-- Excerpt to read --
· · · · · · ·

Assistant Set Decorator of Beta Productions Sarah Young, a Cincinnatian, contacted Hausrath on January 24 about paintings by Lisa Molyneux which she found on the Cincinnati Art Galleries website.  Young thought her environmental paintings matched the nature of the lawsuit and chose three of them, oil on canvas, 48 x 60. Titles are After the Storm, a Canadian inspiration; End of Summer, inspired by Ontario and Forest Entry, a reference to a British movie about witches. Young rented these three paintings for two weeks.  Young returned to Cincinnati Art Galleries and rented paintings by Jens Jensen, Cindy Walton, Avie Bedinger and Valerie Shesko.  The artwork of Shesko and Molyneux appear in “The Sublime:  Romantic Landscapes”, which opened at CAG on March l.

She decided the paintings would work well in the conference room of a local firm located at Fifth and Vine Streets.  Hausrath and Molyneux worked to get the paintings framed by Chip Doyle, curator of the Charley Harper estate, and ready for the shoot.  Hausrath wanted to make the process seamless.

· · · · · · ·

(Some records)
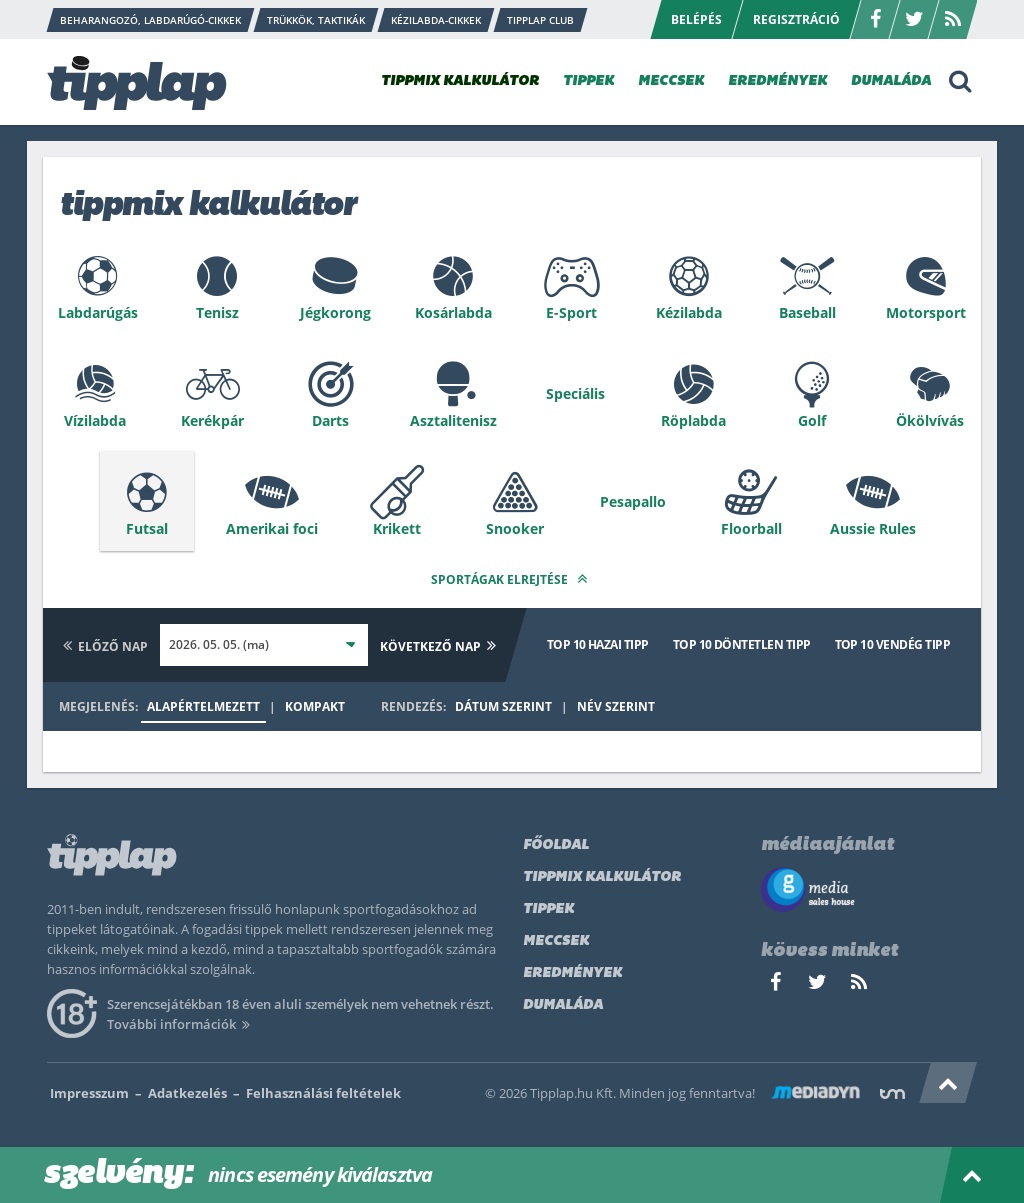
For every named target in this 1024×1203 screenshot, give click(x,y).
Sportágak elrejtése (512, 578)
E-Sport (571, 312)
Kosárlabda (453, 312)
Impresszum (89, 1093)
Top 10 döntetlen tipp (742, 644)
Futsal (147, 528)
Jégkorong (335, 312)
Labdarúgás (98, 312)
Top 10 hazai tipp (598, 644)
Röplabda (693, 420)
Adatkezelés (187, 1093)
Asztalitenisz (453, 420)
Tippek (548, 909)
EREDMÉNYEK (777, 81)
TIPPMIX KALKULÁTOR (460, 81)
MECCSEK (671, 81)
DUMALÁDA (891, 81)
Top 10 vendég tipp (892, 644)
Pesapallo (633, 501)
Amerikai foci (272, 528)
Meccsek (556, 941)
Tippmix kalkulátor (602, 877)
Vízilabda (95, 420)
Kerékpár (212, 420)
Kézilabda (689, 312)
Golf (812, 420)
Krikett (397, 528)
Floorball (751, 528)
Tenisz (217, 312)
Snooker (515, 528)
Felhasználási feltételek (323, 1093)
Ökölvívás (930, 420)
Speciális (575, 393)
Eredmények (572, 973)
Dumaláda (563, 1005)
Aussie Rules (873, 528)
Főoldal (556, 845)
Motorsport (926, 312)
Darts (330, 420)
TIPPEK (588, 81)
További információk (181, 1024)
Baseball (807, 312)
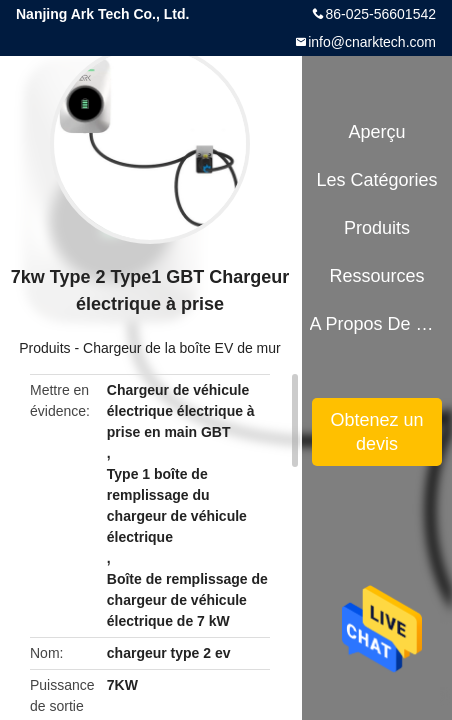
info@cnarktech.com (372, 42)
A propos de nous (377, 324)
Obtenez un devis (376, 432)
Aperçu (376, 132)
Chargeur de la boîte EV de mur (182, 348)
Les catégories (376, 180)
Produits (44, 348)
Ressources (376, 276)
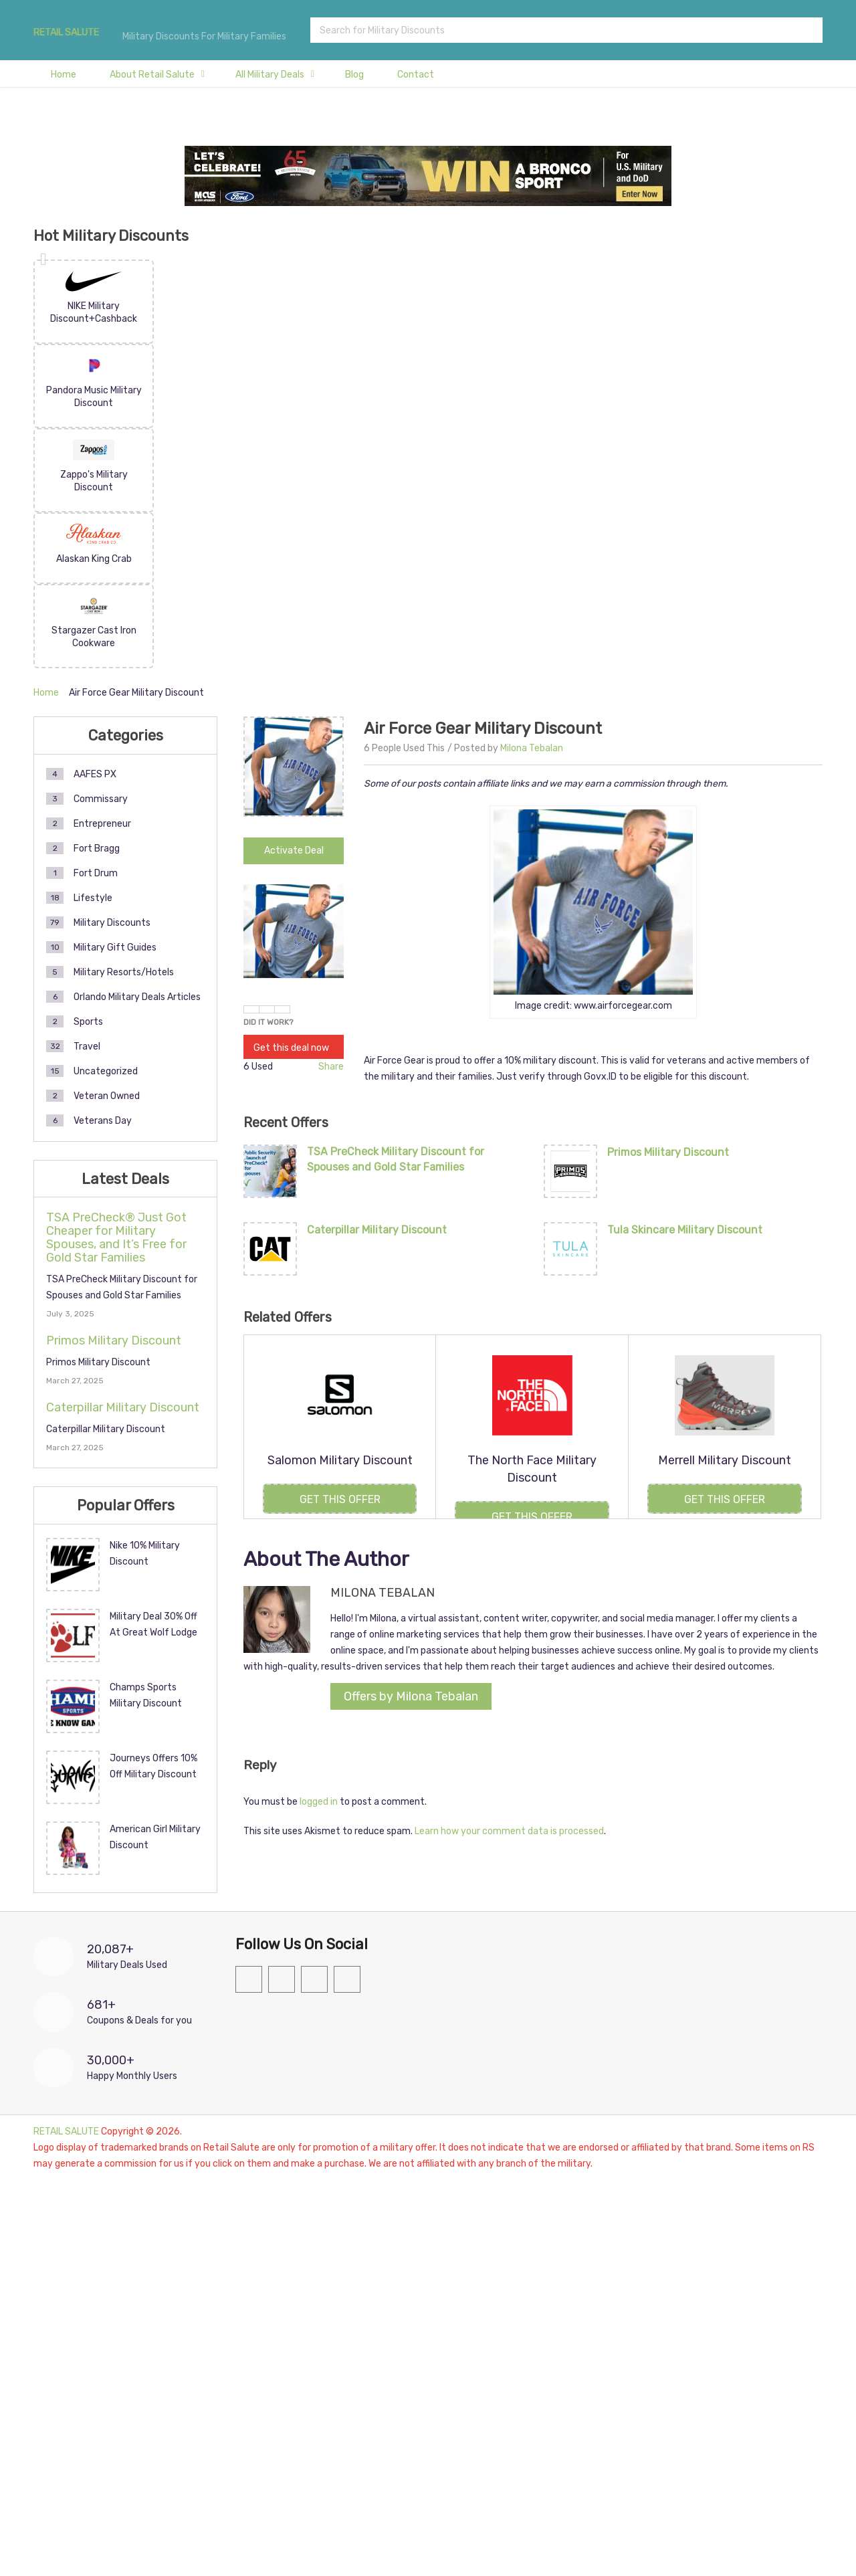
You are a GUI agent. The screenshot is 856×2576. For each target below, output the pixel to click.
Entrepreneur (102, 823)
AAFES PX (95, 774)
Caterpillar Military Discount (377, 1229)
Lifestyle (93, 898)
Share (331, 1066)
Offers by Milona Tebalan (411, 1696)
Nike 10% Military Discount (145, 1553)
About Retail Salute (152, 74)
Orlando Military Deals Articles (137, 997)
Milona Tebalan (531, 748)
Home (63, 74)
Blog (354, 74)
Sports (88, 1021)
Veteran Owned (107, 1096)
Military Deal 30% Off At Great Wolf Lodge (153, 1624)
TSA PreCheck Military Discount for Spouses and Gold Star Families (395, 1159)
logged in (319, 1801)
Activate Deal (294, 850)
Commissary (101, 799)
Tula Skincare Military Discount (684, 1229)
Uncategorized (106, 1071)
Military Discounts (112, 922)
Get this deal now (291, 1048)
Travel (87, 1046)
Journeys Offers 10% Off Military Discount (153, 1766)
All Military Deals (269, 74)
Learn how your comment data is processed (509, 1831)
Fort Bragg (97, 848)
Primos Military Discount (668, 1152)
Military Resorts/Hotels (124, 972)
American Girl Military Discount (155, 1837)
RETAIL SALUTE (66, 32)
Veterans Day (103, 1120)
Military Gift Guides (115, 947)
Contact (415, 74)
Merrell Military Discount (724, 1460)
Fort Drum (96, 873)
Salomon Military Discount (340, 1460)
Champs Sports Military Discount (146, 1695)
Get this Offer (340, 1499)
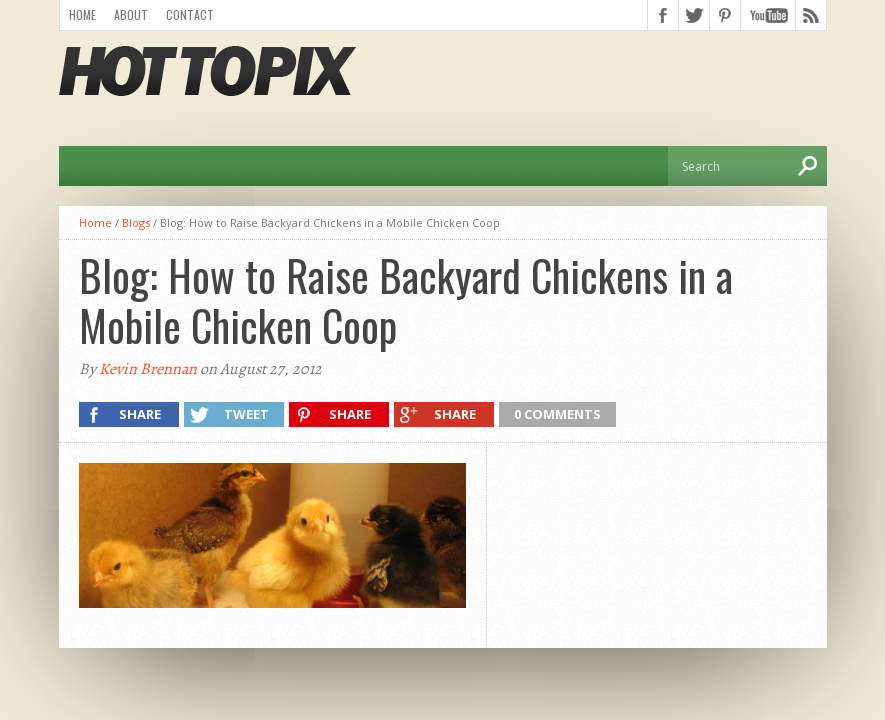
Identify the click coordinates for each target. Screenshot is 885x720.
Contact (190, 14)
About (131, 14)
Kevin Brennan (148, 369)
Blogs (136, 222)
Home (82, 14)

· · · · · · ·

-- Task directions --
In the passage on the rented artwork, reproduce the stretch from "Assistant Set Decorator" through "on March l.", swapping "paintings" for "canvases" throughout.

-- Task result --
Assistant Set Decorator of Beta Productions Sarah Young, a Cincinnatian, contacted Hausrath on January 24 about canvases by Lisa Molyneux which she found on the Cincinnati Art Galleries website.  Young thought her environmental canvases matched the nature of the lawsuit and chose three of them, oil on canvas, 48 x 60. Titles are After the Storm, a Canadian inspiration; End of Summer, inspired by Ontario and Forest Entry, a reference to a British movie about witches. Young rented these three canvases for two weeks.  Young returned to Cincinnati Art Galleries and rented canvases by Jens Jensen, Cindy Walton, Avie Bedinger and Valerie Shesko.  The artwork of Shesko and Molyneux appear in “The Sublime:  Romantic Landscapes”, which opened at CAG on March l.